The soil report came in this week. Forty-seven pages intended to make the County believe it is doing the right thing in approving our house building plans. We'll rejoin the permitting efforts Monday and see if we can finally write a check and buy the permit. History tells us that there is something the County hasn't told us yet. Some new wrinkle in our fully ironed out plans. So as we get the permit work done, we continue with the everything else.
This weather vane now sits at the top of the center pole of our Prayer Flag Pavilion |
Yesterday, as we came home from shopping, it seemed that our little stretch of Sell Road has changed significantly. When we found our Farm the whole length of road looked beat down and abandoned. Now it seems like people might live there.
We began to open up the space on the west fence, behind the Chicken Run, and so moved all of the stuff we had stacked there to new locations. Each time we move things they get a bit better organized. We take each opportunity to solve the problem of where things will live. Most of the stuff we have collected is now sitting around the shipping container, but at least we can get to it. The space we opened up was once a very ow priority. There were some wild plum trees, a few berries, almost no trash. But the new neighbor is fixing up his property on that side and so we felt obliged to make his view better.
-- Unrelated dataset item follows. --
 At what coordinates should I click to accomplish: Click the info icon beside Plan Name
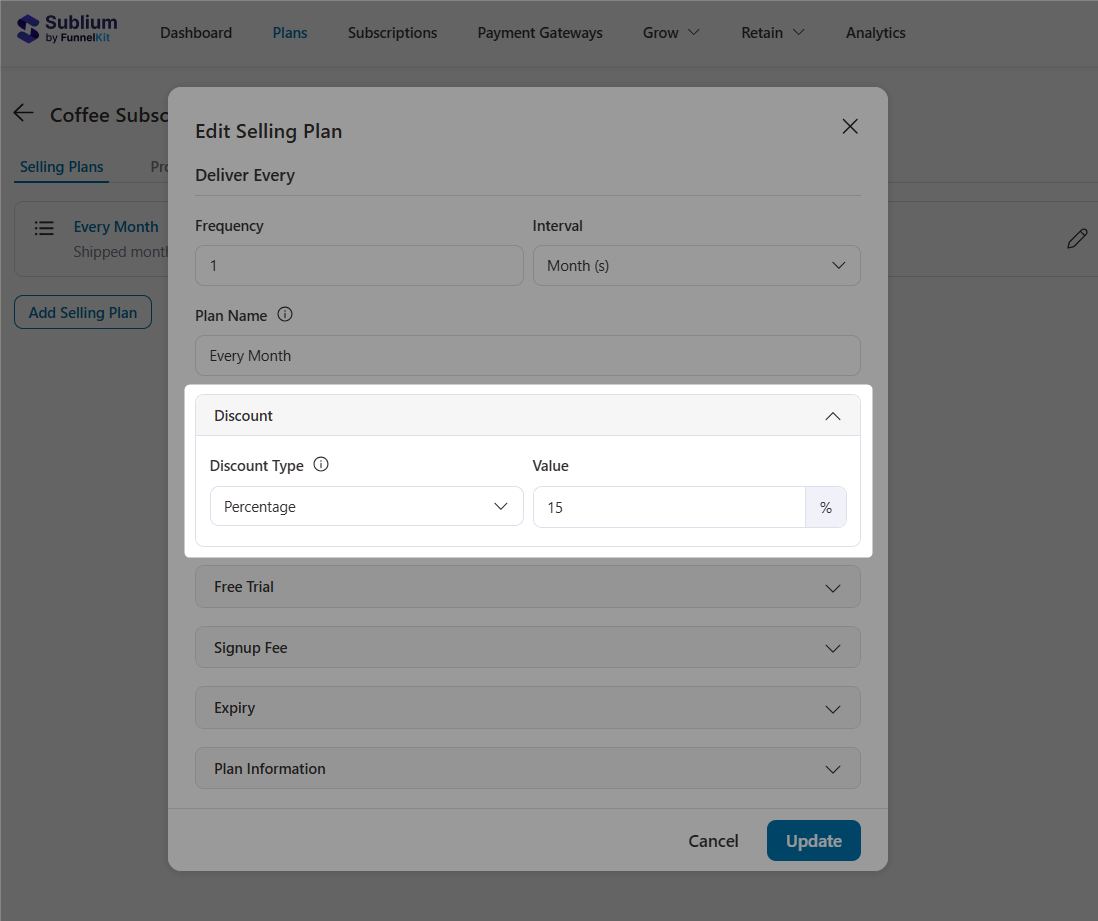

We finished making seven lettuce row covers, intending to protect the lettuces from the tiny wild bunnies living all around us and under the ground. The lettuces are all going into rows in front of the Greenhouse and this space seems the most protected from rabbit predation from the creeks side of the Farm. Each cover in the lettuce patch is sixteen inches high, thirty wide, and eight feet long and each row takes four covers. We will continue to build covers as needed but seven will get the season started. These covers turn into cold frames as frost approaches (by stapling plastic over them), extending the lettuce season by six weeks. We will plant three types of leaf lettuce under them in flights of seventy-two plants every two weeks. There ought to be a whole lot of lettuce, enough to keep a colony of rabbits fat and happy, or very disappointed, depending on if our row covers work or not.
I did some work on the fence, putting up "new" top rails damaged by fallen trees and left bare by our clearing efforts. The fence looks complete once more, but in truth there are still a few areas needing repaired. I also bought the posts to change the gate area in front. We need to open the area for the Produce Stand, which we are making slight progress on. I will change the front fence in the next week.
We went to the Farmer's Market orientation this week. We are only doing one of these, to get a feel for if we like it. They have a whole lot of regulations and rules, but some farmers do as many as eight of these every week, all Summer long. This is too much time away from the Farm, if you ask me. We are hoping to draw our customers from the Banks-Vernonia Trail. (And just mentioning the trail here move us up the list on Google so: Banks-Vernonia Trail, Banks-Vernonia Trail.)
We decided to put a small feature garden in the front of our tiny house cabin and planned on doing it today. But it is raining and we did a whole lot of work this week, so ambitions are running a bit low. Monday seems a better bet for building a new garden. But we did fill our large strawberry pot and plant it with very grateful berry plants, so things are moving ahead.
Aside from all of this we did our regular planting schedule and did some field burner weeding in the Market Garden. The burner does a great job of permanently knocking down baby weeds, but kills good plants too, so we can only burn the rows prior to planting. After that we weed by hand. The Strawberry field is one of these big weeding projects I need to address in the next week or so. I am not looking forward to it.
The Greenhouse plants are all getting big, Ann transplanted quite a few of them to larger pots and many of them will go into the dirt in the next week or so. The new pots came in and we will be planting them in coming weeks with strawberry plants to sell. We also received a large number of bushel and half-bushel baskets for marketing efforts, and also a bunch of pint and quart baskets to sell berries in. Needless to say, things are a bit busy right now, but we look forward to thing getting much busier in the coming months.
The Spring has arrived, the rains came with, and our world is about growing things. With any luck we'll get the go ahead to build a house this month and the time we have will be all sold out.